** Your assignment **
Only certain lines below are wanted: those starting at the line containing "Task: Click the 支持Steam/Origin" and ending at the line containing "Task: Select the Computers category row", both included, each retyped exactly.

::::::

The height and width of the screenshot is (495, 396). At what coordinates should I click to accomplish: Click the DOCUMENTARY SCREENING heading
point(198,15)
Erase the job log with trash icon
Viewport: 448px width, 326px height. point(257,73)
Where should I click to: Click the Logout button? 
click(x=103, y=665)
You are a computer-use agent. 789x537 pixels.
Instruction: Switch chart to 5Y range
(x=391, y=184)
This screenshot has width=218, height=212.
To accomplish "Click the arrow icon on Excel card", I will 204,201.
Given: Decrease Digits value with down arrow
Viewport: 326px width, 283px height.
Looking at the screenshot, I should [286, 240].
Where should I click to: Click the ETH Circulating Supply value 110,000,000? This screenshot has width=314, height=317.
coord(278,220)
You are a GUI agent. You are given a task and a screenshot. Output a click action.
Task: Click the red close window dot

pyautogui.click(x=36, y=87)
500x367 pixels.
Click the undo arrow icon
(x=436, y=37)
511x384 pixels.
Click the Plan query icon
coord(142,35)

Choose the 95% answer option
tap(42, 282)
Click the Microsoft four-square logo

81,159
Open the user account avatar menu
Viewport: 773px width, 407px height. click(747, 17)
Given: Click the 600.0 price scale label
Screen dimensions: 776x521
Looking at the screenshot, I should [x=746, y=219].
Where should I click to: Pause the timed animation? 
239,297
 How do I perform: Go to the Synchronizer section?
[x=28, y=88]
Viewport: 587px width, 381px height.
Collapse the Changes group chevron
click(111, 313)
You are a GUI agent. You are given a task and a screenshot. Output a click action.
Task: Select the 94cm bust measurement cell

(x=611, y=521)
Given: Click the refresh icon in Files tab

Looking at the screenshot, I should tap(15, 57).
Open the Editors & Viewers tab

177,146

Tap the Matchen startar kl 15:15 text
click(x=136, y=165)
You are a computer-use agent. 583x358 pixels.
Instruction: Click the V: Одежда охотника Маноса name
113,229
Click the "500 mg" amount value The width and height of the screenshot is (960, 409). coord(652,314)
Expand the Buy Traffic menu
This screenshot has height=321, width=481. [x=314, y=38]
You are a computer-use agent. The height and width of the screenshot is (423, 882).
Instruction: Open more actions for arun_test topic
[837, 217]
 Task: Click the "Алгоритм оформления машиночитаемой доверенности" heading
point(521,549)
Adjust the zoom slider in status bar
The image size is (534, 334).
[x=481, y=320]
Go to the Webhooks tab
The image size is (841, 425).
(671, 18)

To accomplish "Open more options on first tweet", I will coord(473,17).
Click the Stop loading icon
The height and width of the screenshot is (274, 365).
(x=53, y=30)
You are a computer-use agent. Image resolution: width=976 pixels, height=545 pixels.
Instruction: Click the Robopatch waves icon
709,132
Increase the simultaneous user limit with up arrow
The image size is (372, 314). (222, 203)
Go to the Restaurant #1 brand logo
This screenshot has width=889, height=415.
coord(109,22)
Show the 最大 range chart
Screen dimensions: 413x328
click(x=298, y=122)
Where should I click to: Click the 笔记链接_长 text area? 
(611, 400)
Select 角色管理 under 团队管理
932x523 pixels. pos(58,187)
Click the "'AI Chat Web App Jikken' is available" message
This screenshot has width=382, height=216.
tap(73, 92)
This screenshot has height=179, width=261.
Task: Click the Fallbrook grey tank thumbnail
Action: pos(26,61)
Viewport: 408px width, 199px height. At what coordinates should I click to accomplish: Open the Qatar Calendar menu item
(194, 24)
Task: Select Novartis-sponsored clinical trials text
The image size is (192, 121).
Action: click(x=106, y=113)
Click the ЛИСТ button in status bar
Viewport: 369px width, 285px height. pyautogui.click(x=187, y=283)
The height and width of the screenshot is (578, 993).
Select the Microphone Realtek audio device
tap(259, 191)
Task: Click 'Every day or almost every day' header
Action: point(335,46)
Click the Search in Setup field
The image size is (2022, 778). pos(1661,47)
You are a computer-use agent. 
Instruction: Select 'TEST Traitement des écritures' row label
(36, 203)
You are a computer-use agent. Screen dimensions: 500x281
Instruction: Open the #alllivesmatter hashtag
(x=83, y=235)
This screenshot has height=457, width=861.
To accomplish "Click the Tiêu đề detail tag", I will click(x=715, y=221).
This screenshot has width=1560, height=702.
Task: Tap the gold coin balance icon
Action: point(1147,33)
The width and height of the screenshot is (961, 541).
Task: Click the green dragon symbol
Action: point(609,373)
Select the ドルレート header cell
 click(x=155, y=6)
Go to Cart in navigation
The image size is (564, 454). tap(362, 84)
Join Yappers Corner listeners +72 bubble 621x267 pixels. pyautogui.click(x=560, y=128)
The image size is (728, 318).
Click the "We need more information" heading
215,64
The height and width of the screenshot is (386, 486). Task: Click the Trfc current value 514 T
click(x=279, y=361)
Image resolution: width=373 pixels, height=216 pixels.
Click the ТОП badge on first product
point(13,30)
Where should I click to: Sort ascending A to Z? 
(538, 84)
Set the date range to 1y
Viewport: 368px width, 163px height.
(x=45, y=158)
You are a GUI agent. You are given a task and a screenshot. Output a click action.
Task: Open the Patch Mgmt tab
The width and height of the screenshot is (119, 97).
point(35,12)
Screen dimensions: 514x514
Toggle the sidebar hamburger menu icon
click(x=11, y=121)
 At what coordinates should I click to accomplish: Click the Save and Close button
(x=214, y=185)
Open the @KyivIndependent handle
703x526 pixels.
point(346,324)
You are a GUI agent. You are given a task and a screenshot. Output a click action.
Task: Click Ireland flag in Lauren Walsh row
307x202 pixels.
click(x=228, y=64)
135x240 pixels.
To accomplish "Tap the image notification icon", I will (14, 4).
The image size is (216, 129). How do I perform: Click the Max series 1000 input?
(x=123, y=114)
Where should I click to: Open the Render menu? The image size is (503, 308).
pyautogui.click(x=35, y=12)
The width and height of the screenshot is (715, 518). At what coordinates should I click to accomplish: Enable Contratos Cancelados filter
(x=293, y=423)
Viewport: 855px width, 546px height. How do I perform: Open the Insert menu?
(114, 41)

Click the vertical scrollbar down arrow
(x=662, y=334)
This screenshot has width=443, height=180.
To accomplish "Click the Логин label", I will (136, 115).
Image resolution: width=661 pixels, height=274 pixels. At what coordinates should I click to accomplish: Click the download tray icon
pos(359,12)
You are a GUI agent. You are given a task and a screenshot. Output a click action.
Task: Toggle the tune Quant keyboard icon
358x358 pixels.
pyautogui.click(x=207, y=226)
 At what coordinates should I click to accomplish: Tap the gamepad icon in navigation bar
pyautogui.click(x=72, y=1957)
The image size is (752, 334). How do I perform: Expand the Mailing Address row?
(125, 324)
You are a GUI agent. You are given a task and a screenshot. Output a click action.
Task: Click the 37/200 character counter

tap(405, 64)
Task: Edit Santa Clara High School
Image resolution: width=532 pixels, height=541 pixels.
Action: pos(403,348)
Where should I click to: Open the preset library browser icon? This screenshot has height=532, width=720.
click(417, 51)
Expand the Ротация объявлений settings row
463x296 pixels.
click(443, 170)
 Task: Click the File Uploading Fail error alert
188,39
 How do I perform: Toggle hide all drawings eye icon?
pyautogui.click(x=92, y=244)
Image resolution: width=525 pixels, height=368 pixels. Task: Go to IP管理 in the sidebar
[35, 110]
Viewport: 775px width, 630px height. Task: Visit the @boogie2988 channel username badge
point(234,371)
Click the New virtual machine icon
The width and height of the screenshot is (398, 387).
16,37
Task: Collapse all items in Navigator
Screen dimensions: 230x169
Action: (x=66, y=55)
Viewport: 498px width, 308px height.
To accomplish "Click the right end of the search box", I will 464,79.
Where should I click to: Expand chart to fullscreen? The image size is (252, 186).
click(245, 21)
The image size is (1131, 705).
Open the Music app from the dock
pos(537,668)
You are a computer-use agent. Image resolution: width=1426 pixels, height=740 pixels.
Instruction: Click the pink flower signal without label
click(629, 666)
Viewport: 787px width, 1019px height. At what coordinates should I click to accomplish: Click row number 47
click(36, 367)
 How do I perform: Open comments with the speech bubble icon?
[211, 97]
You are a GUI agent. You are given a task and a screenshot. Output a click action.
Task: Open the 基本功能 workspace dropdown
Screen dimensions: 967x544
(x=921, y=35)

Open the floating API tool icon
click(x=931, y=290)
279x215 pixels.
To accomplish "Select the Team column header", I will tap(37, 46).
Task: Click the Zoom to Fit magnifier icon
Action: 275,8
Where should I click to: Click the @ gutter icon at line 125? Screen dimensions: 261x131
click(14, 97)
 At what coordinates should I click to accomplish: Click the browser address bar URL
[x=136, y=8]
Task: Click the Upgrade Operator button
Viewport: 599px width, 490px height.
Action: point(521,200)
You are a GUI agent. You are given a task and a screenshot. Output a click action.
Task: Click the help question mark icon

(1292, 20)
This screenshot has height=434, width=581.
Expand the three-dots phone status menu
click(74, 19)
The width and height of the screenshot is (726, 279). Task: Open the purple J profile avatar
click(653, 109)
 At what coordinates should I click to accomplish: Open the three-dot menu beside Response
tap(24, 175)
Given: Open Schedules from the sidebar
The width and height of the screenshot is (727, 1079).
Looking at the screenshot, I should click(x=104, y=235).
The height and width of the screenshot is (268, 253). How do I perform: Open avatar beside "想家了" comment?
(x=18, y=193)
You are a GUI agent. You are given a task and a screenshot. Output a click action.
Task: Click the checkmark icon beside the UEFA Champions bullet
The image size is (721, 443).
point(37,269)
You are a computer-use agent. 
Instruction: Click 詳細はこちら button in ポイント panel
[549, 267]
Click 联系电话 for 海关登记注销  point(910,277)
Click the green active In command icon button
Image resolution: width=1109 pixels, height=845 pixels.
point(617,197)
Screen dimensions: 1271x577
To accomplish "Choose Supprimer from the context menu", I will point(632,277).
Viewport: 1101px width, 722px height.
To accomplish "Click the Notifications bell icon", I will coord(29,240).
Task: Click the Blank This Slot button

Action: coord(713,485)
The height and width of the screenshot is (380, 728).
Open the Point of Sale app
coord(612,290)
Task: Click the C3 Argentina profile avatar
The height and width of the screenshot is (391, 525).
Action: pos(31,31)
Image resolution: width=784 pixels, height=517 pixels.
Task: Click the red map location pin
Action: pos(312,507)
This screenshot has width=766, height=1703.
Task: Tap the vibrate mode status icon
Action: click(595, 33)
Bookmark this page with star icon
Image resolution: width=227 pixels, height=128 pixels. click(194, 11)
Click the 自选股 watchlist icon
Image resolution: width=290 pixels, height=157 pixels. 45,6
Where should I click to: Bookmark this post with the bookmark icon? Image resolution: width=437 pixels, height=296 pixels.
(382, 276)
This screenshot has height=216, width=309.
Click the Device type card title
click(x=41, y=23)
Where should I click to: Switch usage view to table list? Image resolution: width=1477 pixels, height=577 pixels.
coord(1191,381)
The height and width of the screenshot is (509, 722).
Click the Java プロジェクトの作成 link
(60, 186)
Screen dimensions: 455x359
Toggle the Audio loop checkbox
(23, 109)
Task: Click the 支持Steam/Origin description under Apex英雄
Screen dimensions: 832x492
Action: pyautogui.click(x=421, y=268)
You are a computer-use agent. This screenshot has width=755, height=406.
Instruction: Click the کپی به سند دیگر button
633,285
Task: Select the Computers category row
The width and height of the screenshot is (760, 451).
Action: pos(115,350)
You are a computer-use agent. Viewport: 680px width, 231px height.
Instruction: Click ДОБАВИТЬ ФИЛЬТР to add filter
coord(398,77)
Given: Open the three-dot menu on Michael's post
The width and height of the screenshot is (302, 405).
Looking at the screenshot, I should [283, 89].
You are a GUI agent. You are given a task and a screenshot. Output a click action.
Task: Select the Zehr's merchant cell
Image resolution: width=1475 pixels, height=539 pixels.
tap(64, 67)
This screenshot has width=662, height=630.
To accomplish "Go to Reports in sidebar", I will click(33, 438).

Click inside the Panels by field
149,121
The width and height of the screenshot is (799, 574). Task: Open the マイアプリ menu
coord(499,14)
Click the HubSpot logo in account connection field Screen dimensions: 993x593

::::::

** Reply to the exercise **
Task: Click the 支持Steam/Origin description under Apex英雄
Screen dimensions: 832x492
Action: pyautogui.click(x=421, y=268)
You are a computer-use agent. This screenshot has width=755, height=406.
Instruction: Click the کپی به سند دیگر button
633,285
Task: Select the Computers category row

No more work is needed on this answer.